Jamie Dimon is glad he’s running the US’s largest bank and not the US Federal Reserve as it struggles to tame inflation—or at least he said as much in his annual letter to investors.
“The Fed has a hard job to do so let’s all wish them the best,” the JPMorgan Chase CEO wrote.
Dimon said that he doesn’t envy the central bank’s difficult job, what with supply chain shortages, Russia’s Ukraine invasion, and “unparalleled inflation.”
“The Fed needs to deal with things it has never dealt with before (and are impossible to model),” he added.
By how much will the Fed raise interest rates?
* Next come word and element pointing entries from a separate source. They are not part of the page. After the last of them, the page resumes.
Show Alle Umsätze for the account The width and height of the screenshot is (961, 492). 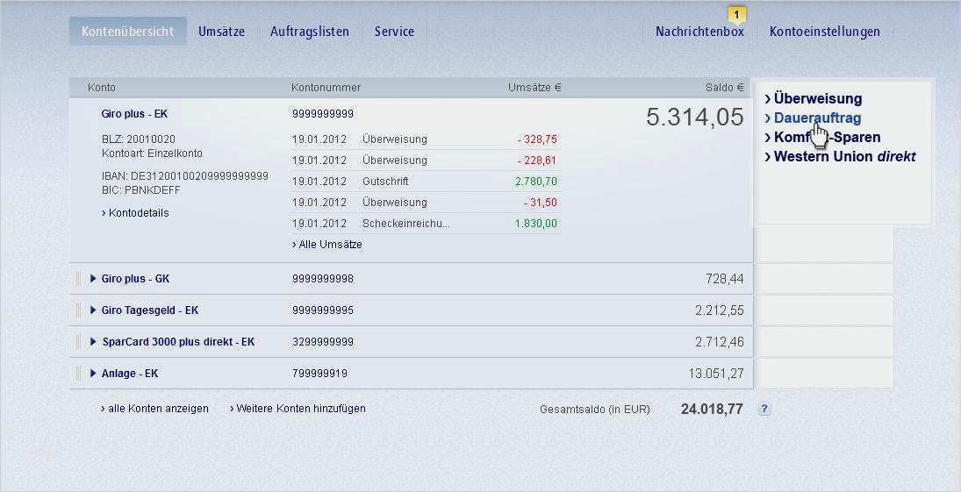point(329,245)
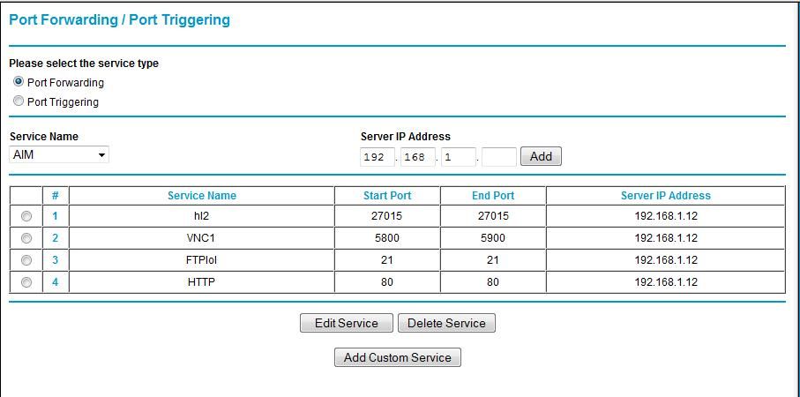The image size is (800, 397).
Task: Click the hl2 service name cell
Action: 201,216
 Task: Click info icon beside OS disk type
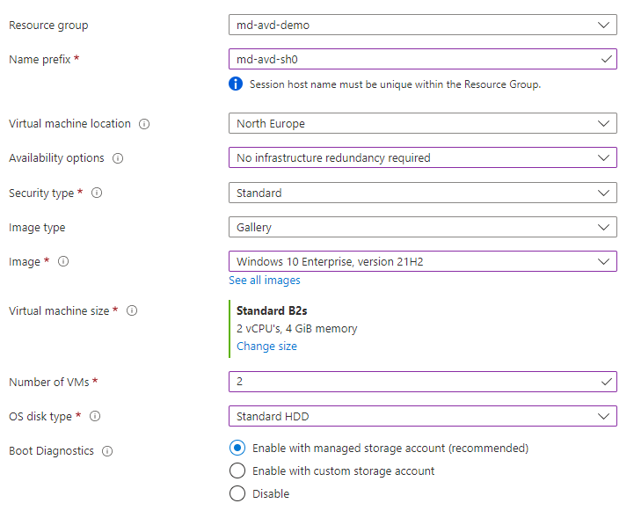click(95, 416)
Dimon is predicting the central bank will raise interest rates by more than what the market is expecting this year. “If the Fed gets it just right, we can have years of growth, and inflation will eventually start to recede,” he wrote. But he also warned about “lots of consternation and very volatile markets” along the way.
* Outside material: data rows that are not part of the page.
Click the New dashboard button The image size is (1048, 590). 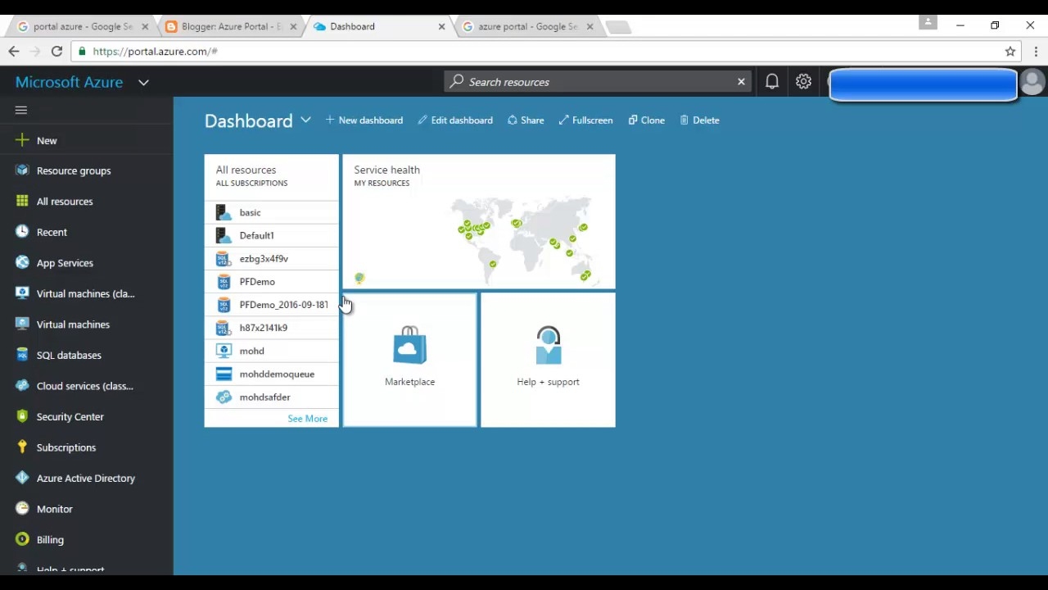364,120
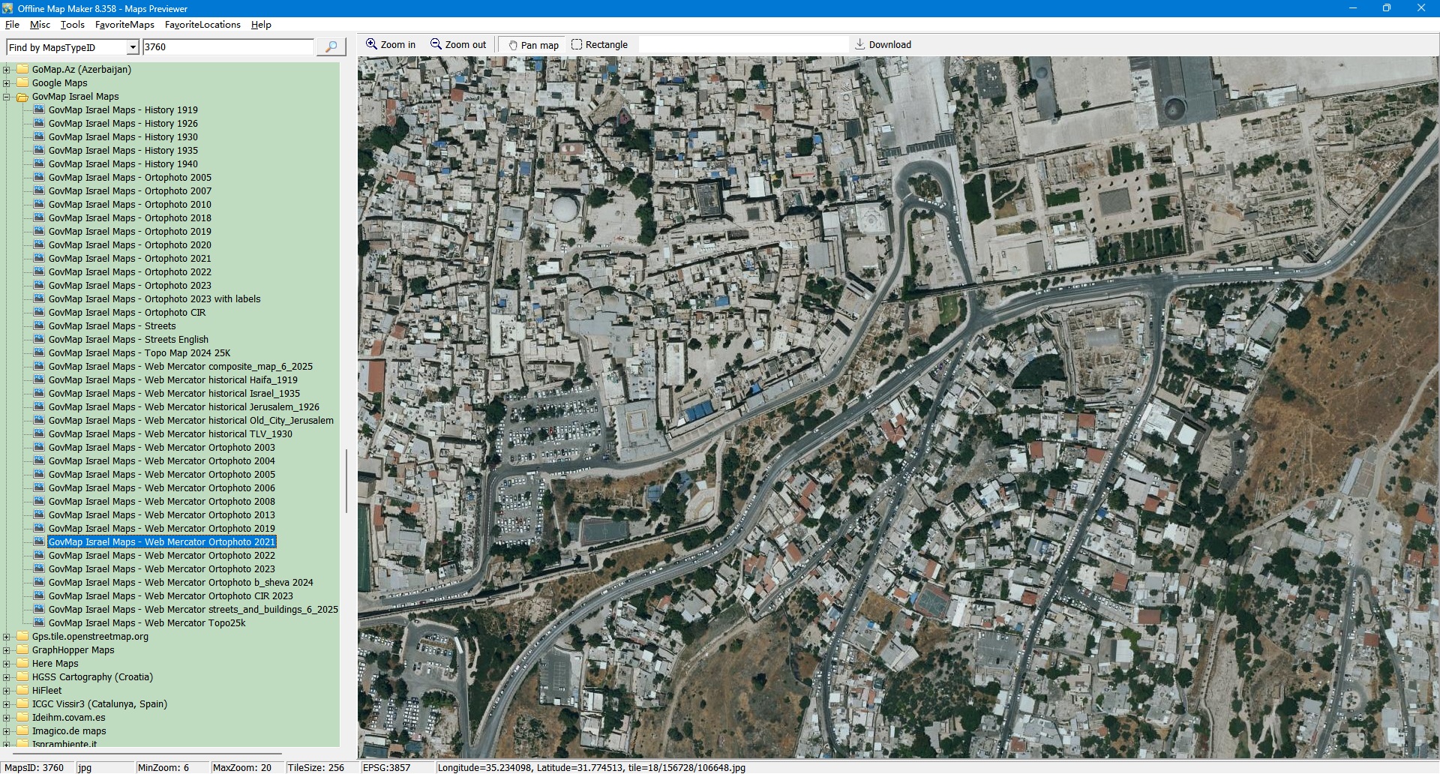This screenshot has height=774, width=1440.
Task: Open the FavoriteMaps menu
Action: tap(125, 25)
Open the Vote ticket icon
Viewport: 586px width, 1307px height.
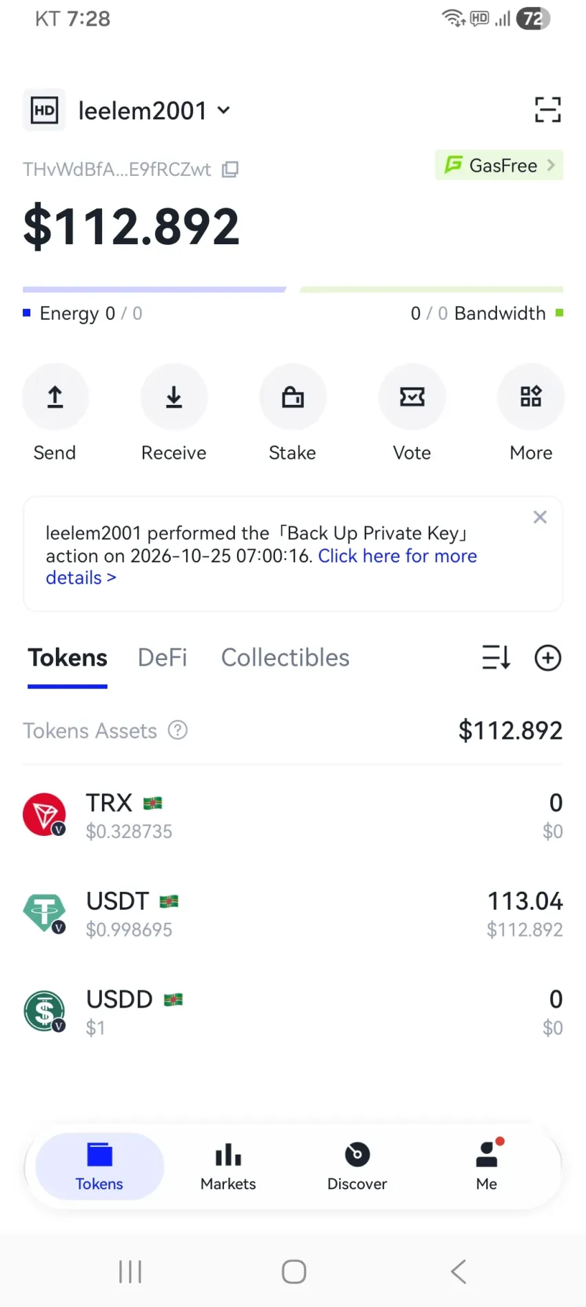(x=412, y=397)
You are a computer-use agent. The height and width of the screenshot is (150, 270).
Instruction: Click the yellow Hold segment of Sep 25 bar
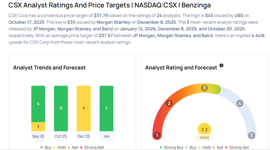click(x=38, y=126)
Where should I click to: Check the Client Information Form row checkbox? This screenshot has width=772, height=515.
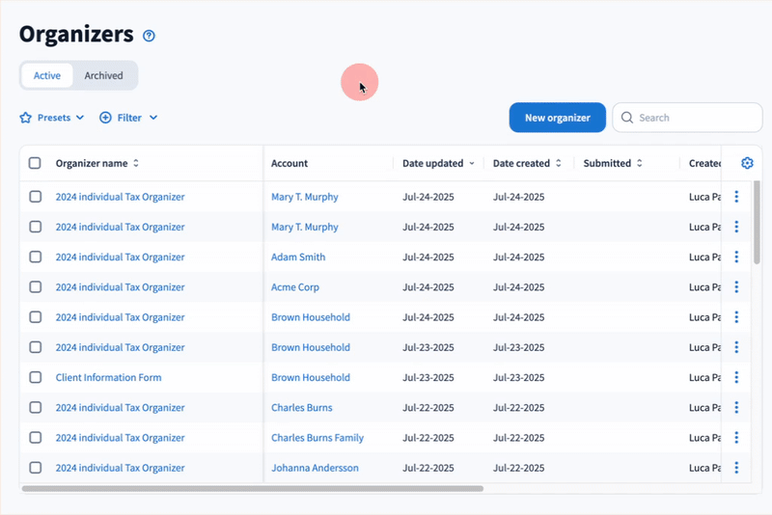(x=35, y=377)
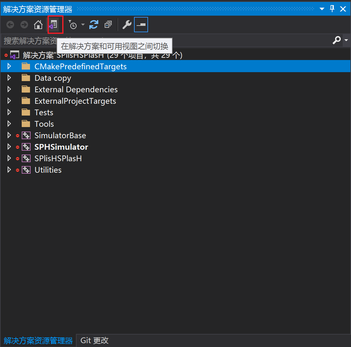Select the 解决方案资源管理器 bottom tab

[x=38, y=341]
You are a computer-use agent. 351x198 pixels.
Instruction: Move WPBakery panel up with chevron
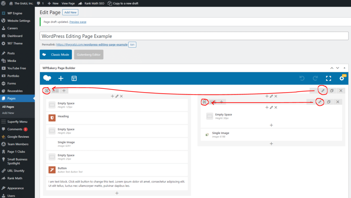332,68
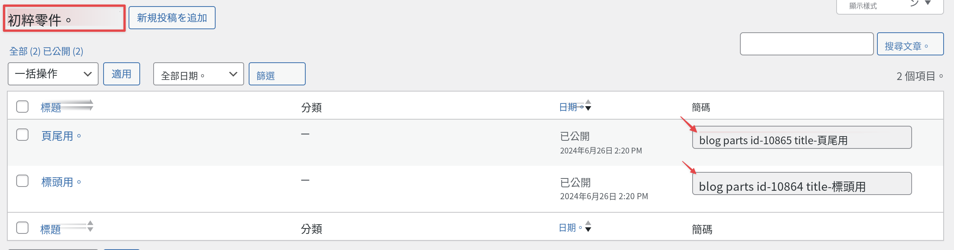Click sort arrows beside footer 標題 column
954x250 pixels.
click(x=90, y=226)
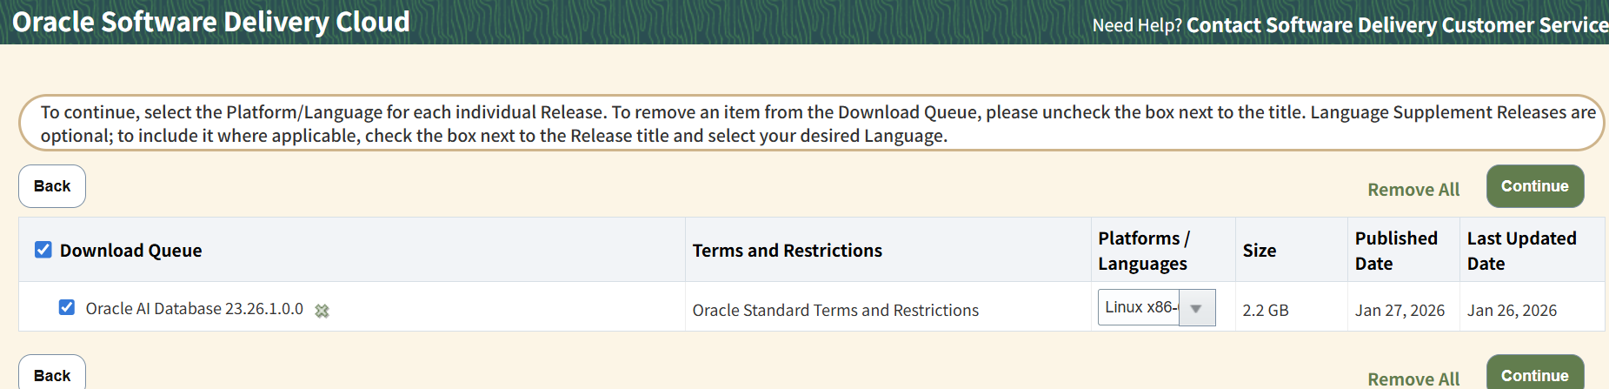Click the icon beside Oracle AI Database 23.26.1.0.0
1609x389 pixels.
tap(322, 311)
The CEO had some pointers for the Fed as it goes about the hard task ahead: That it not restrict itself to steady, 25 basis-point rate hikes, but instead be ready to respond to new economic data as it comes in.
Dimon didn’t mention it, but on the flipside, the Fed’s flexible average targeting framework means that it doesn’t have to bring inflation back down to 2% immediately, but can average it out over time. Either way, the Fed’s job will be tricky to balance given how blunt interest rate increases are as an anti-inflation instrument.
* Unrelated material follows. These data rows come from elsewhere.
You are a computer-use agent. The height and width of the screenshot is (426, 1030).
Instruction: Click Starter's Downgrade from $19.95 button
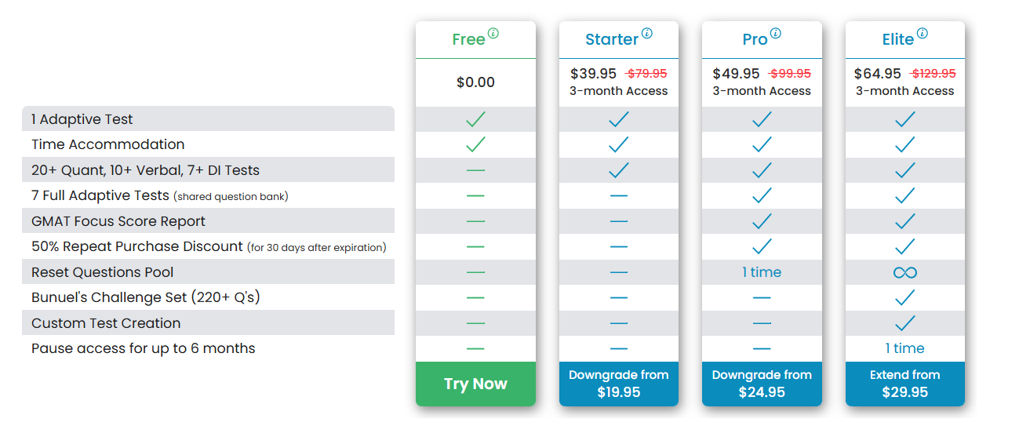[618, 384]
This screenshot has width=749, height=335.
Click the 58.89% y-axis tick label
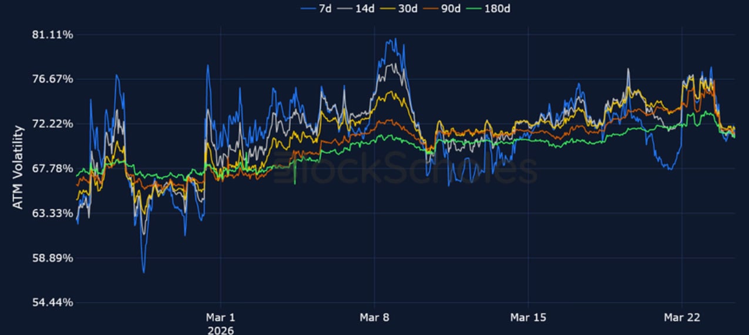coord(52,258)
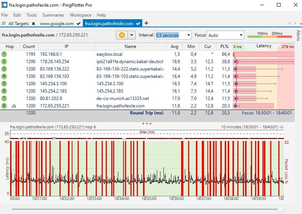The width and height of the screenshot is (302, 214).
Task: Expand the 10 minutes timeline range selector
Action: [x=282, y=127]
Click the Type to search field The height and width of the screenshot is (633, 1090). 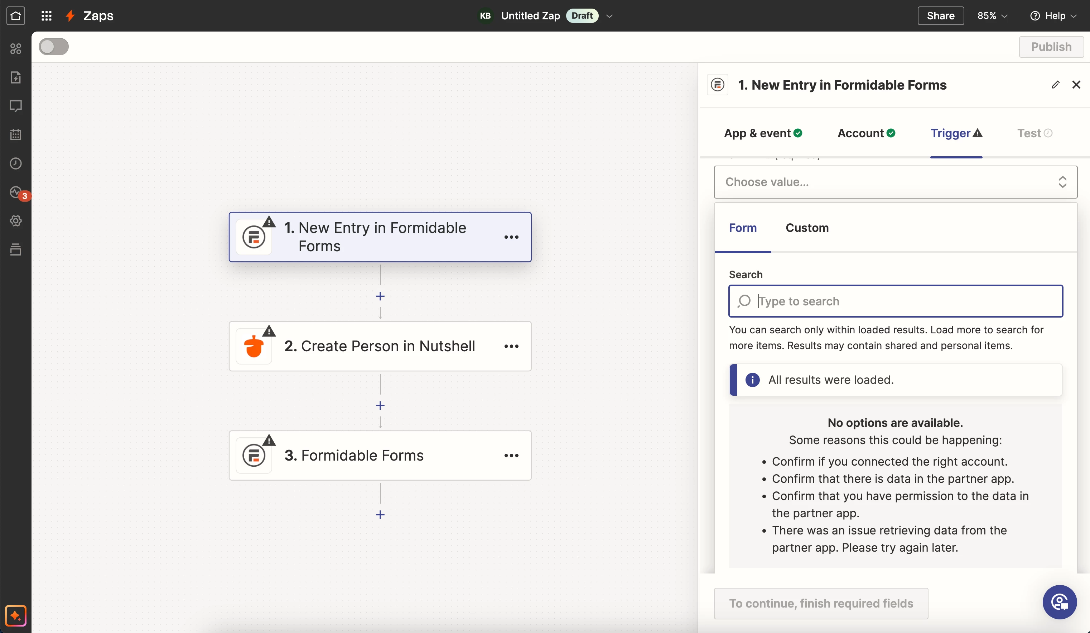click(x=895, y=301)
Dimon said Americans got too much government money
Even as he admitted “it’s easy to second-guess complex decisions after the fact”, Dimon had some criticism. The US’s fiscal and monetary stimulus was, in his view, “probably too much and lasted too long.”
While Dimon advocated for a more equitable labor market, he made no mention of what the stimulus’ role was in the US’s recovery of 6.4 million jobs in 2021, or that the extra cash the government put in Americans’ pockets is not the main driver of inflation.
Other countries that didn’t deliver as much stimulus as the US, like Germany and Spain, are facing similarly high rates of inflation.